Die Piraten lassen sich im traditionellen politischen Spektrum weder links noch rechts verorten. Ihre Ideologie ist untrennbar mit dem technischen Fortschritt verbunden. Sie sind die parteipolitische Manifestation eines "digitalen Liberalismus": Wenn sich das Leben immer mehr ins Internet verlagere, so argumentieren sie, dann sind die Freiheitsrechte dort auch ganz neuen Gefahren ausgesetzt. Diese Rechte gelte es auch im virtuellen Raum vor staatlicher Willkür zu schützen.

Viel Feind, viel Ehr

Die Partei setzte von Anfang an konsequent auf die Netzaffinität ihrer Zielgruppe - lange vor den behäbigen Online-Abenteuern der großen Parteien, die über spezielle Beiräte dem Phänomen Herr werden wollen.
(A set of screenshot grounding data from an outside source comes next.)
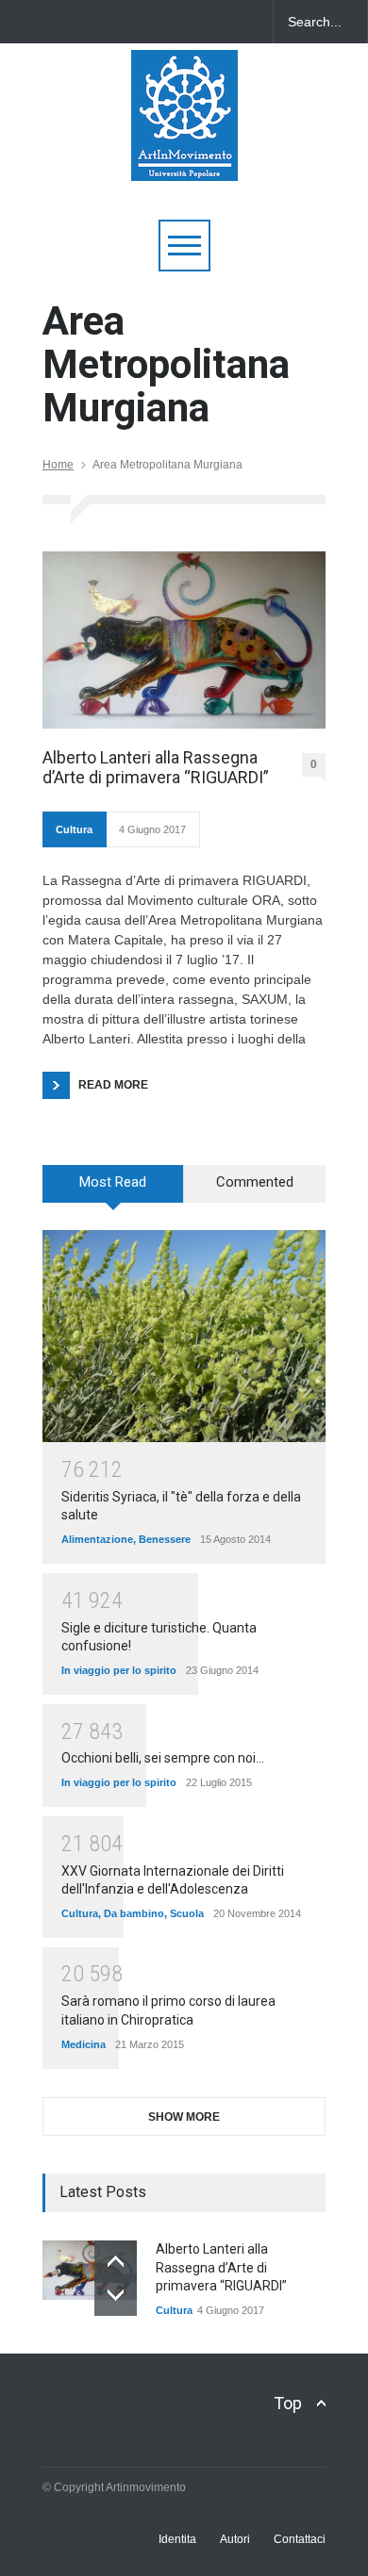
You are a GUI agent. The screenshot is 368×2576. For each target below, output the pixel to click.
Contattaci (300, 2539)
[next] (115, 2294)
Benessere (165, 1539)
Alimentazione (97, 1539)
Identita (177, 2539)
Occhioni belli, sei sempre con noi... (162, 1757)
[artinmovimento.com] (184, 158)
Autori (235, 2539)
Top (288, 2403)
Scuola (187, 1913)
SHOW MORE (184, 2117)
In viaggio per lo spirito (118, 1670)
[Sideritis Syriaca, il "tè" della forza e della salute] (184, 1336)
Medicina (83, 2044)
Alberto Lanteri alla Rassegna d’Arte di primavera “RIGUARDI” (155, 767)
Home (58, 464)
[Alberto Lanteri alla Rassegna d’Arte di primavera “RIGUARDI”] (184, 640)
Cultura (74, 829)
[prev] (115, 2261)
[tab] (113, 1190)
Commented (254, 1181)
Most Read (112, 1181)
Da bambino (134, 1913)
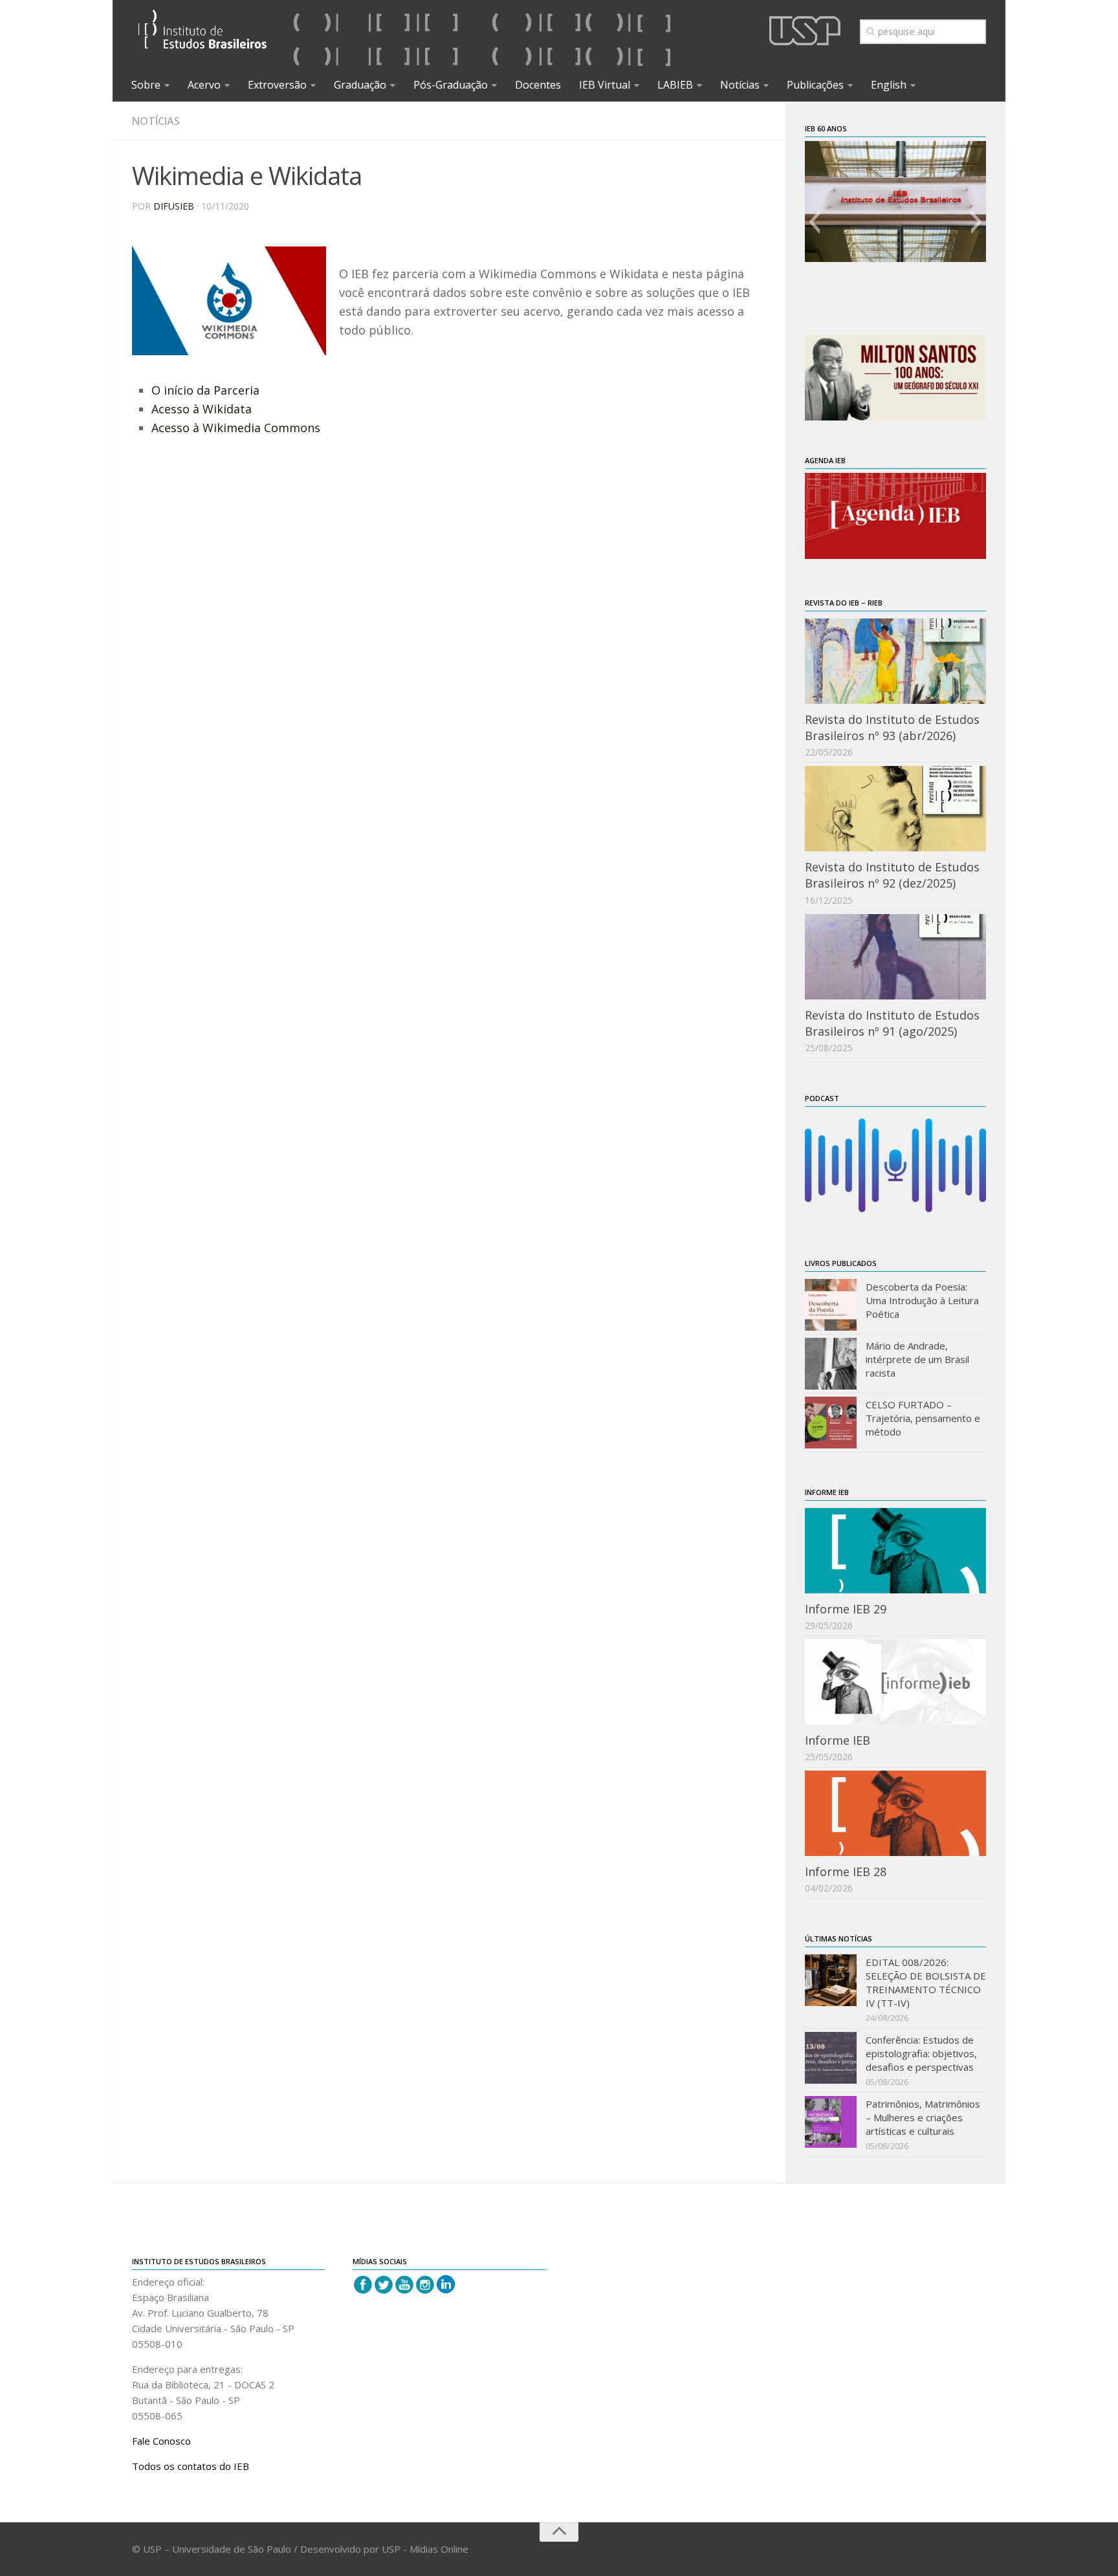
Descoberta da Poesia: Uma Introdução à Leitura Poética (922, 1300)
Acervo (204, 85)
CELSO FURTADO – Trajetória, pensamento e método (923, 1418)
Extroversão (277, 85)
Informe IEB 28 (845, 1871)
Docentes (538, 85)
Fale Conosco (161, 2440)
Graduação (360, 85)
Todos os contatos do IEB (190, 2466)
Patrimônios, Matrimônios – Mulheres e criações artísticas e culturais (923, 2117)
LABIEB (675, 85)
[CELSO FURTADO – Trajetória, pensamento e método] (831, 1422)
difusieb (173, 206)
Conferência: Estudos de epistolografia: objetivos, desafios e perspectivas (921, 2053)
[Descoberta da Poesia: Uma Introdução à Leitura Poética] (831, 1305)
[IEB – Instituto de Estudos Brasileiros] (203, 34)
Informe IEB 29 (845, 1609)
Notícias (740, 85)
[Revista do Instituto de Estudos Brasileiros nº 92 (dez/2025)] (895, 808)
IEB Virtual (604, 85)
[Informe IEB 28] (895, 1813)
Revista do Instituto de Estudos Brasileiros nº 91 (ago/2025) (892, 1023)
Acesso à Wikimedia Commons (235, 427)
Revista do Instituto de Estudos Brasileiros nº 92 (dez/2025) (892, 875)
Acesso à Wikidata (201, 409)
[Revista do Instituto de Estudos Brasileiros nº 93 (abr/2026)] (895, 661)
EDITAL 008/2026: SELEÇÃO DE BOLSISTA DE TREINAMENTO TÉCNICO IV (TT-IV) (926, 1982)
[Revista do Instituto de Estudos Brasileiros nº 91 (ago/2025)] (895, 956)
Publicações (815, 85)
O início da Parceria (205, 390)
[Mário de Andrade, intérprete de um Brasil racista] (831, 1364)
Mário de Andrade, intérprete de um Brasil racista (917, 1359)
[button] (814, 222)
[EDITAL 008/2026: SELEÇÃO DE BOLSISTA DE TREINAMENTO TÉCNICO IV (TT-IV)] (831, 1980)
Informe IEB (837, 1740)
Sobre (145, 85)
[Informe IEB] (895, 1682)
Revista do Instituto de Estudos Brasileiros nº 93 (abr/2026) (892, 727)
Das Programm wurde in offener Diskussion in Foren ausgearbeitet und spiegelt die Ängste all derer wider, die seit Jahren mit Standleitungen und Downloadbörsen leben: keine Vorratsdatenspeicherung, keine Zensur im Netz und eine Reform des Urheberrechts (sprich: Abschaffung des Kopierschutzes) sowie Straffreiheit für nicht kommerzielle Musik- und Filmdownloads.

"Viel Feind, viel Ehr'" scheint ein altes Piratenmotto zu sein. Mit ihrer Ablehnung jeglicher Internet-Sperren begeben sie sich auf Konfrontationskurs mit dem Familien- und Innenministerium sowie mit Jugendschützern. Mit der Forderung nach der Schwächung des Urheberrechts wiederum provozieren sie Musikindustrie, Verlage und viele Künstler.

Die Politpiraten rechtfertigen ihre Vorschläge mit dem unaufhaltsamen technischen Fortschritt, der eine Eindämmung des Datentauschs über das Internet unmöglich mache. Die einzige Alternative zur freien Kommunikation sei die totale Überwachung.

Die Partei steht - zusammen mit einer handvoll einflussreicher Blogger - auch an der Spitze der Bewegung gegen das Zugangserschwerungsgesetz, wie jene Neuregelung offiziell heißt, durch die Kinderporno-Seiten künftig gesperrt werden können. Was Bundesfamilienministerin Ursula von der Leyen für wirksamen Jugendschutz hält, ist für Hillbrecht eine "Büchse der Pandora", ein "Bruch mit der freiheitlich-demokratischen Tradition Deutschlands". Das Gesetz dämme Kinderpornos im Netz nicht ein, stattdessen schaffe es eine "Zensur-Infrastruktur" - und öffne Tür und Tor zur Sperrung anderer - harmloser oder politisch missliebiger - Seiten.

Auf der nächsten Seite: Warum sich die Piraten als Avantgarde der Anti-Zensurbewegung verstehen.

Löschen statt Sperren

Die Piraten verstehen sich als Avantgarde der Antizensurbewegung. Die fordert bei den Kinderporno-Seiten: "Löschen statt Sperren". Dass die Sperrung der Seiten ein sinnvoller Zwischenschritt sein könnte, bis die Inhalte gelöscht sind, bestreitet Hillbrecht.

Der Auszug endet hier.